--- PROVIDED DATA ---

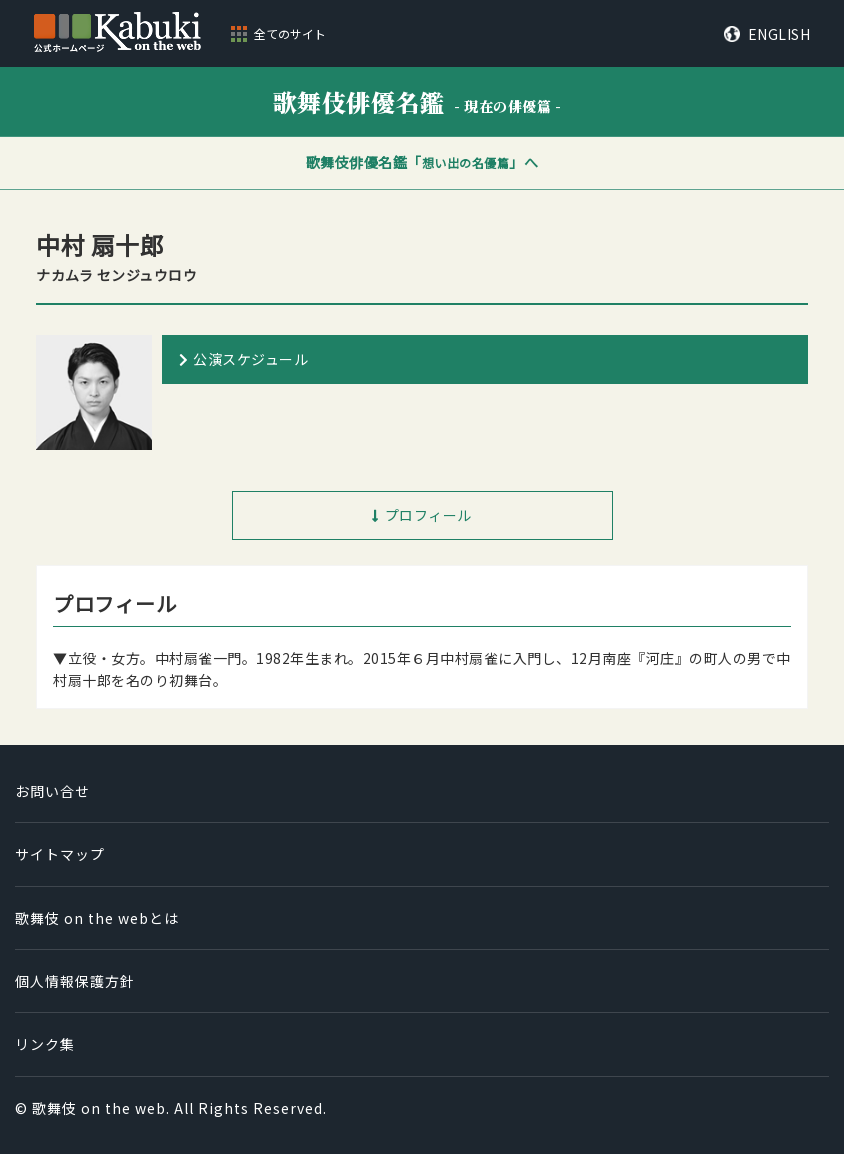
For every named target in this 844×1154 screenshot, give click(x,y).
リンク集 (45, 1044)
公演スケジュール (250, 359)
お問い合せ (52, 791)
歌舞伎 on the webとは (97, 918)
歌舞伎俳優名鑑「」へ (422, 162)
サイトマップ (60, 854)
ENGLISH (779, 34)
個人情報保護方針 (75, 981)
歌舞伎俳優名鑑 (417, 101)
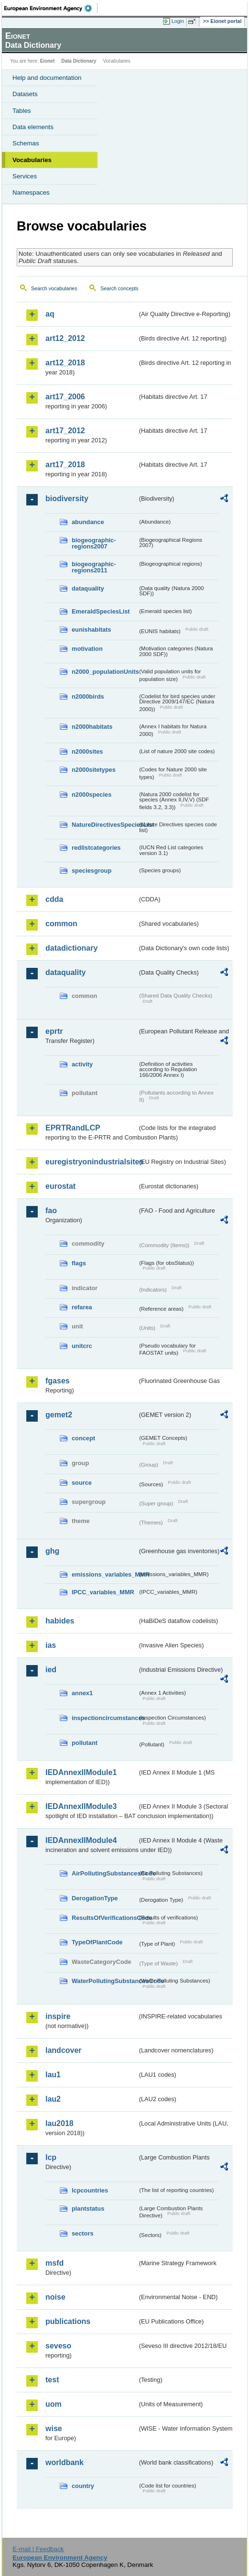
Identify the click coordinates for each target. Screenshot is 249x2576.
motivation (87, 648)
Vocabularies (32, 160)
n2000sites (87, 751)
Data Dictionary (78, 61)
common (61, 924)
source (82, 1482)
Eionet (47, 61)
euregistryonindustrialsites (91, 1162)
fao (51, 1210)
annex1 (82, 1693)
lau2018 (59, 2123)
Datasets (25, 94)
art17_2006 (65, 397)
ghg (52, 1551)
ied (50, 1670)
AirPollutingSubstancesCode (105, 1873)
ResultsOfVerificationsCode (105, 1917)
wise (53, 2428)
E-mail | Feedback (38, 2549)
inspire (57, 2016)
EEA (50, 8)
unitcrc (82, 1345)
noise (55, 2297)
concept (83, 1438)
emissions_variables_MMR (105, 1574)
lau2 (53, 2099)
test (52, 2380)
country (83, 2485)
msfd (54, 2263)
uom (53, 2404)
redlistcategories (96, 847)
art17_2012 (65, 431)
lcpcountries (90, 2190)
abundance (88, 522)
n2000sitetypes (94, 769)
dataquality (88, 588)
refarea (82, 1307)
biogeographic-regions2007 (94, 543)
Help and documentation (47, 77)
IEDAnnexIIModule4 (81, 1840)
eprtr (54, 1031)
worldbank (64, 2462)
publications (67, 2321)
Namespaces (31, 192)
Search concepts (119, 288)
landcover (63, 2050)
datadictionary (71, 948)
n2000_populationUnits (105, 671)
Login (178, 21)
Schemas (25, 143)
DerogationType (95, 1898)
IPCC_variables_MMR (103, 1592)
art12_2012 (65, 338)
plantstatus (88, 2208)
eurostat (60, 1186)
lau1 (53, 2075)
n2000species (91, 794)
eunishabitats (91, 629)
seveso (58, 2346)
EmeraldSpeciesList (101, 611)
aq (49, 314)
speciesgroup (91, 870)
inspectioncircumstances (105, 1717)
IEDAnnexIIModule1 (81, 1772)
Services (24, 176)
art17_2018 (65, 464)
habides (59, 1621)
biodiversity (66, 498)
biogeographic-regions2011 (94, 567)
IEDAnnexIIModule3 (81, 1806)
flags (79, 1263)
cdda (54, 899)
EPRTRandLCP (72, 1128)
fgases (57, 1381)
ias (50, 1645)
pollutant (84, 1742)
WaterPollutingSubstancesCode (105, 1980)
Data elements (33, 127)
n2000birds (88, 696)
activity (82, 1064)
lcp (50, 2157)
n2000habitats (92, 726)
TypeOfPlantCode (97, 1942)
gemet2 (58, 1415)
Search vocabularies (54, 288)
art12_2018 (65, 363)
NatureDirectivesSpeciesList (105, 824)
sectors (83, 2233)
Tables (21, 110)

---

» **THE EXERCISE**
Please revise the items above by replacing "Search" with "Find" and leaving everything else unchanged. Omit the pictures from your answer.

» **FINAL ANSWER**
For every named target in this 844×1154 screenshot, give click(x,y).
リンク集 (45, 1044)
公演スケジュール (250, 359)
お問い合せ (52, 791)
歌舞伎 on the webとは (97, 918)
歌舞伎俳優名鑑「」へ (422, 162)
サイトマップ (60, 854)
ENGLISH (779, 34)
個人情報保護方針 (75, 981)
歌舞伎俳優名鑑 (417, 101)
Identify the click coordinates for each target. Screenshot is 249x2576.
motivation (87, 648)
Vocabularies (32, 160)
n2000sites (87, 751)
Data Dictionary (78, 61)
common (61, 924)
source (82, 1482)
Eionet (47, 61)
euregistryonindustrialsites (91, 1162)
fao (51, 1210)
annex1 (82, 1693)
lau2018 (59, 2123)
Datasets (25, 94)
art17_2006 (65, 397)
ghg (52, 1551)
ied (50, 1670)
AirPollutingSubstancesCode (105, 1873)
ResultsOfVerificationsCode (105, 1917)
wise (53, 2428)
E-mail | Feedback (38, 2549)
inspire (57, 2016)
EEA (50, 8)
unitcrc (82, 1345)
noise (55, 2297)
concept (83, 1438)
emissions_variables_MMR (105, 1574)
lau2 (53, 2099)
test (52, 2380)
country (83, 2485)
msfd (54, 2263)
uom (53, 2404)
redlistcategories (96, 847)
art17_2012 (65, 431)
lcpcountries (90, 2190)
abundance (88, 522)
n2000sitetypes (94, 769)
dataquality (88, 588)
refarea (82, 1307)
biogeographic-regions2007 (94, 543)
Help and documentation (47, 77)
IEDAnnexIIModule4 (81, 1840)
eprtr (54, 1031)
worldbank (64, 2462)
publications (67, 2321)
Namespaces (31, 192)
Find concepts (119, 288)
landcover (63, 2050)
datadictionary (71, 948)
n2000_populationUnits (105, 671)
Login (178, 21)
Schemas (25, 143)
DerogationType (95, 1898)
IPCC_variables_MMR (103, 1592)
art12_2012 (65, 338)
plantstatus (88, 2208)
eurostat (60, 1186)
lau1 (53, 2075)
n2000species (91, 794)
eunishabitats (91, 629)
seveso (58, 2346)
EmeraldSpeciesList (101, 611)
aq (49, 314)
speciesgroup (91, 870)
inspectioncircumstances (105, 1717)
IEDAnnexIIModule1 (81, 1772)
Services (24, 176)
art17_2018 (65, 464)
habides (59, 1621)
biodiversity (66, 498)
biogeographic-regions2011 (94, 567)
IEDAnnexIIModule3 (81, 1806)
flags (79, 1263)
cdda (54, 899)
EPRTRandLCP (72, 1128)
fgases (57, 1381)
ias (50, 1645)
pollutant (84, 1742)
WaterPollutingSubstancesCode (105, 1980)
Data elements (33, 127)
n2000birds (88, 696)
activity (82, 1064)
lcp (50, 2157)
n2000habitats (92, 726)
TypeOfPlantCode (97, 1942)
gemet2 (58, 1415)
Find vocabularies (54, 288)
art12_2018 (65, 363)
NatureDirectivesSpeciesList (105, 824)
sectors (83, 2233)
Tables (21, 110)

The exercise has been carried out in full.